The London-born director was honoured with the prize for outstanding directorial achievement in theatrical feature film at the Directors Guild of America (DGA) Awards on Saturday night.

The 53-year-old is already a contender for a best directing Oscar for his story covering the rise and fall of the father of the atomic bomb, J Robert Oppenheimer, played by Irish actor Cillian Murphy.

The director told the DGA audience in Beverly Hills, California: “I don’t (want to) leave the stage without your understanding how much this means to me.

“The idea that my peers would think I deserve this means everything to me. The idea that my kids would think that I deserve this means everything.”

Nolan was previously nominated for the prize for Dunkirk in 2017, Inception in 2010, The Dark Knight in 2008 and Memento in 2001.

Murphy, who has also been in Nolan’s superhero movie Batman Begins, science fiction film Inception and war epic Dunkirk, paid tribute to their partnership.

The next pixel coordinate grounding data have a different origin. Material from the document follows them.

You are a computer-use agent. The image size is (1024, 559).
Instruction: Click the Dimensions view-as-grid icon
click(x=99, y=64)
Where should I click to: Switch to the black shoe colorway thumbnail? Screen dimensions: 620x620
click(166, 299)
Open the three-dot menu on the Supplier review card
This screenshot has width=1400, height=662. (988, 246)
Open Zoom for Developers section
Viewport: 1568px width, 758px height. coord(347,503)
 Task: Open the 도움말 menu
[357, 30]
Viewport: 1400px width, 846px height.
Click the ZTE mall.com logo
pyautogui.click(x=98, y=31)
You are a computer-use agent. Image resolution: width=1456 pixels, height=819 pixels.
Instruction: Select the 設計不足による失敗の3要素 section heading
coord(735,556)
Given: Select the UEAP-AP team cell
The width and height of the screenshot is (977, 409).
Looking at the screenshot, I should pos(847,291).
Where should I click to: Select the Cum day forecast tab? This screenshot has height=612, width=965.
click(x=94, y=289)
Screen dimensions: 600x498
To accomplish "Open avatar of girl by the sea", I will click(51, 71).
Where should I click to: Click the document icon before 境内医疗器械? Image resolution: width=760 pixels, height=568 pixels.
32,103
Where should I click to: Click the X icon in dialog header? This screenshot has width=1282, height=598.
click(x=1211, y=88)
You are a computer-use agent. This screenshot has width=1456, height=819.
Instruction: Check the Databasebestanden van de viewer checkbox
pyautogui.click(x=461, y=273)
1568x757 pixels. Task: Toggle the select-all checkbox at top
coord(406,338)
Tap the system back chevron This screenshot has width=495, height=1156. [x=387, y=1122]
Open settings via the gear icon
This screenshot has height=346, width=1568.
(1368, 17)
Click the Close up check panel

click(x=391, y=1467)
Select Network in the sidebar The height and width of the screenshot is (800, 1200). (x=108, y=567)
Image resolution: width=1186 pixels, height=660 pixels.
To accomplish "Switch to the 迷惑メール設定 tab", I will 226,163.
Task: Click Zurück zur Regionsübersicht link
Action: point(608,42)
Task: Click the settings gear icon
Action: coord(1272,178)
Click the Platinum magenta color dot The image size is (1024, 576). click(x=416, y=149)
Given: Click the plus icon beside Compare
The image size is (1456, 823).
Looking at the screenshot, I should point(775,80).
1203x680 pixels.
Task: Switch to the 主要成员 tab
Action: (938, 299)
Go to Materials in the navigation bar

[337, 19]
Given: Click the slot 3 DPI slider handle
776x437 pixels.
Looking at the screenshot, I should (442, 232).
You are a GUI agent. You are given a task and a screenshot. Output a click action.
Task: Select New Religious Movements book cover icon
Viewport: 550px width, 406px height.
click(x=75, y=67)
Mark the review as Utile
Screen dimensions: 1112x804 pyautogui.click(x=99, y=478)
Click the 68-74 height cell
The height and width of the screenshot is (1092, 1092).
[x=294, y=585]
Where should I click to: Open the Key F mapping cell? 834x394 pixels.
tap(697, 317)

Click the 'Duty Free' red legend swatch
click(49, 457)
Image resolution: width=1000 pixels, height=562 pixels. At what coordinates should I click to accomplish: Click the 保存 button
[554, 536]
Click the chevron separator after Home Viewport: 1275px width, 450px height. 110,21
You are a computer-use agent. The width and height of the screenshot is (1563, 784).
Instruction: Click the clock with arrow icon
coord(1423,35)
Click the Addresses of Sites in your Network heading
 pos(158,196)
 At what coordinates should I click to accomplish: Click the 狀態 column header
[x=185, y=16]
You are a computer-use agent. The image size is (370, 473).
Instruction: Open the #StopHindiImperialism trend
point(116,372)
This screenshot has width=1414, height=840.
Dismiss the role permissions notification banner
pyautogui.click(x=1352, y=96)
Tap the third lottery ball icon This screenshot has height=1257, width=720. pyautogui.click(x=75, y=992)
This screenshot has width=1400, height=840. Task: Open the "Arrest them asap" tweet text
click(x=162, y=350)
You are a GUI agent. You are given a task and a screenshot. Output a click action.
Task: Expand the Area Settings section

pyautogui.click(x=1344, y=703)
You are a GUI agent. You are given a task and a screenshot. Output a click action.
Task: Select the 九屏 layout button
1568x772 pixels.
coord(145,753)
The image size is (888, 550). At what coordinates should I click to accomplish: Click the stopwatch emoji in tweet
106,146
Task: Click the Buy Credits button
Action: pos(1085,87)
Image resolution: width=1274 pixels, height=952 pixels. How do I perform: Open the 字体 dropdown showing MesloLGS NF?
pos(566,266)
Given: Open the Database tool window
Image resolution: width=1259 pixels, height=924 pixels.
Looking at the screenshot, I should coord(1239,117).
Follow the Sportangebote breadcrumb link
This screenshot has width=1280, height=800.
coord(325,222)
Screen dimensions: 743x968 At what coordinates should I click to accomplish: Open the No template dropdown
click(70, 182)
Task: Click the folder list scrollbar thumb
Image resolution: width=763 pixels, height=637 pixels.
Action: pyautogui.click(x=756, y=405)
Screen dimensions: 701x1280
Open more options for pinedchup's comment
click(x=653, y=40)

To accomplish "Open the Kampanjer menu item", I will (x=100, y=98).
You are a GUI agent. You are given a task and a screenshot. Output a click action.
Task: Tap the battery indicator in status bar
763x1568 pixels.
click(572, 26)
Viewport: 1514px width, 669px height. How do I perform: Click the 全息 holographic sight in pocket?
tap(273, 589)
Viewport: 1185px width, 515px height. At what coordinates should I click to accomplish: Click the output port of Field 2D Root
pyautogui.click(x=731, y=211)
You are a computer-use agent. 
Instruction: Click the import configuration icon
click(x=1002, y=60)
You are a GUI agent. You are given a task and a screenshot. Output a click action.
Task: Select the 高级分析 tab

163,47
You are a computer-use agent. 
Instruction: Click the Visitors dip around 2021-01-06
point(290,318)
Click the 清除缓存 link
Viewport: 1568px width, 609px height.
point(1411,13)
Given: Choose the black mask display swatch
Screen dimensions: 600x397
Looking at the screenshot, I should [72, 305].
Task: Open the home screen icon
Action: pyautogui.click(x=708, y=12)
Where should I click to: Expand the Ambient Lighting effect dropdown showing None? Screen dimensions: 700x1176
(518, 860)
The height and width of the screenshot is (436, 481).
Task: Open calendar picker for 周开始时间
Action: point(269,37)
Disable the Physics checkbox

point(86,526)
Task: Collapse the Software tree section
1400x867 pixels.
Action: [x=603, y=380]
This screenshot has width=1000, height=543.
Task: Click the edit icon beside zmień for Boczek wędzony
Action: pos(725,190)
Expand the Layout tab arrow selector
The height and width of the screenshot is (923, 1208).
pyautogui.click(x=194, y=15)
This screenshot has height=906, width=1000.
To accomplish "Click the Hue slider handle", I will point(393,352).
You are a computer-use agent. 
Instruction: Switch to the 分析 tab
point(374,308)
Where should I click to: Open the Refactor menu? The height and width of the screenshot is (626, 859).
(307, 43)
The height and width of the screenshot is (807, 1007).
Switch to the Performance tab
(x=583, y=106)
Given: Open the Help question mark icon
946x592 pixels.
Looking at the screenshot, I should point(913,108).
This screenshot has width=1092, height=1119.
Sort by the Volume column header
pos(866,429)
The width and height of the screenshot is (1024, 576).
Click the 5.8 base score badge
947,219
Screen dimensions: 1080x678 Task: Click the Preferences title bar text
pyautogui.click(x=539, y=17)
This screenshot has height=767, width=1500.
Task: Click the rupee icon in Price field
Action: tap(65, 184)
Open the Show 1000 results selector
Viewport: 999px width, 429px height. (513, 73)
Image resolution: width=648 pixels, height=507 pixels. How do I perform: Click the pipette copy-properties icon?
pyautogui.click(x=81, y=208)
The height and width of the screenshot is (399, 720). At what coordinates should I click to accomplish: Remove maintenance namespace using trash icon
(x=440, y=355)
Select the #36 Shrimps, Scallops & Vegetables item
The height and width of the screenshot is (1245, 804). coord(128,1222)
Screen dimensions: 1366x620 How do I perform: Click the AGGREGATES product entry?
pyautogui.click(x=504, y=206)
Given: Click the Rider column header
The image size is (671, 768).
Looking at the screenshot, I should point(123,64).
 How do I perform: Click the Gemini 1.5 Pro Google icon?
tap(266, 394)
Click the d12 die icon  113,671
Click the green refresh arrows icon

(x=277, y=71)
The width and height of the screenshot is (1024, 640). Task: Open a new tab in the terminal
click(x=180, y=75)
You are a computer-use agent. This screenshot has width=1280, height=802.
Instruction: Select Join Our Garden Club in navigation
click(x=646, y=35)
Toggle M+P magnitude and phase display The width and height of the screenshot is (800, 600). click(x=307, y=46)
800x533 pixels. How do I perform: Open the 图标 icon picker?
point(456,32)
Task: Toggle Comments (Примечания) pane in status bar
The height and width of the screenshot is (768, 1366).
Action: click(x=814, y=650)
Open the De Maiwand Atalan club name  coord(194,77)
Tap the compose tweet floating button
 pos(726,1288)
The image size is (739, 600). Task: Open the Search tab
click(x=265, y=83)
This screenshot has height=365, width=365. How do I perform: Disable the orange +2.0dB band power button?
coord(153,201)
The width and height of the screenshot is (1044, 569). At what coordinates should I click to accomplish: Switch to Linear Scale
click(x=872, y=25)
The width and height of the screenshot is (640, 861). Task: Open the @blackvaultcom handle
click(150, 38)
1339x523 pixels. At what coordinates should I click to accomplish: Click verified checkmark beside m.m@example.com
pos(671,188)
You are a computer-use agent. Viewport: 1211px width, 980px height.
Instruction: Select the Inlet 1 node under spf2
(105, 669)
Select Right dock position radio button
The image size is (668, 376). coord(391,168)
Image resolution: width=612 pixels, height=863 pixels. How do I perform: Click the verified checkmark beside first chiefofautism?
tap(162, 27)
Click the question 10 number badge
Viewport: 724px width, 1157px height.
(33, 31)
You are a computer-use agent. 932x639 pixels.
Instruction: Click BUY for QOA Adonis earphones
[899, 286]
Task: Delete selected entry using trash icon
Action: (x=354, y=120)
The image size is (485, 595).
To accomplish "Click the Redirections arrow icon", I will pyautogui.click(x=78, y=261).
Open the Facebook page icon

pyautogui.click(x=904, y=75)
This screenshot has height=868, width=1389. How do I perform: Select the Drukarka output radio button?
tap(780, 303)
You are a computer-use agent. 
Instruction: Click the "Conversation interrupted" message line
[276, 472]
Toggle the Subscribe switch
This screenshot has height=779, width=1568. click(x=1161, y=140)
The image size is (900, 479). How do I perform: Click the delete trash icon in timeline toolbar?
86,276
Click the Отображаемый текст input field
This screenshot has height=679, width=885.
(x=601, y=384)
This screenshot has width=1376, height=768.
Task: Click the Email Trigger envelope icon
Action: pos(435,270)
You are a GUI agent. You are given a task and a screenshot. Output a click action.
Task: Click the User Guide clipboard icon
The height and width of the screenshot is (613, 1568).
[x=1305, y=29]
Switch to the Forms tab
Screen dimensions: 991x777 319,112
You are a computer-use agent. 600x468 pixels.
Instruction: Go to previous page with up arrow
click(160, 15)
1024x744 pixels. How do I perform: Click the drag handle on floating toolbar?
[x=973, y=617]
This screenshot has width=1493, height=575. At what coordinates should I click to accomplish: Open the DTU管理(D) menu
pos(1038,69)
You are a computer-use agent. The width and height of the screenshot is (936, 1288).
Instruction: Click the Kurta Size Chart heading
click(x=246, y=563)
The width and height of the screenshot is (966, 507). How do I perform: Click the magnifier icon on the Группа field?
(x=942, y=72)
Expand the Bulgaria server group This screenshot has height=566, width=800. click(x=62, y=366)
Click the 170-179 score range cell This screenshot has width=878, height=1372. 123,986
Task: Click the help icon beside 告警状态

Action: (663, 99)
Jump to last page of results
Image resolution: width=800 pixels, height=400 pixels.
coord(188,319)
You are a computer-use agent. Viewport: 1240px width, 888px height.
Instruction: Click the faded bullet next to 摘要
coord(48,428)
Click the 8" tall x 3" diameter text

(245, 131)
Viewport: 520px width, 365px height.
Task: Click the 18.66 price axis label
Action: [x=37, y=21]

The 47-year-old actor, who is an Oscar nominee for Oppenheimer, which has received 13 Academy Award nods, said working on the film was like “a masterclass” in how movies should be made and Nolan took audiences on “an unexpected journey to leave us in darkness and awe”.

He added: “It’s the same each time: the scripts are always truly extraordinary, the roles are always challenging and distinctive, they are intelligent and consequential and, always, they are events.”

Greta Gerwig, who did not win the top prize but was nominated and took home a medallion for her achievement for Barbie, starring Ryan Gosling and Margot Robbie, appeared emotional as she took to the stage.

The 40-year-old American director, who wrote the biggest blockbuster of last year with her husband, Noah Baumbach, said she was “in the company of my heroes” as she hailed Nolan and Martin Scorsese, who was also given a nod for Killers Of The Flower Moon, about Native Americans resisting an oil company.

Gerwig added: “I couldn’t begin to tell you how every moment of their film-making has freed me from cuts that have everything to do with energy and nothing to do with following the pools to the heartbreak of the strivers in their pictures to the way they approach fate with all your films.”

Elsewhere, Past Lives director Celine Song was given the award for outstanding directorial achievement in a first-time theatrical feature film for her movie that chronicled how two South Korean childhood friends rekindle their affections in New York.

Also honoured was Peter Hoar for dystopian zombie series The Last Of Us, Christopher Storer for restaurant drama The Bear, and Sarah Adina Smith for 1960s drama Lessons In Chemistry, which stars Brie Larson.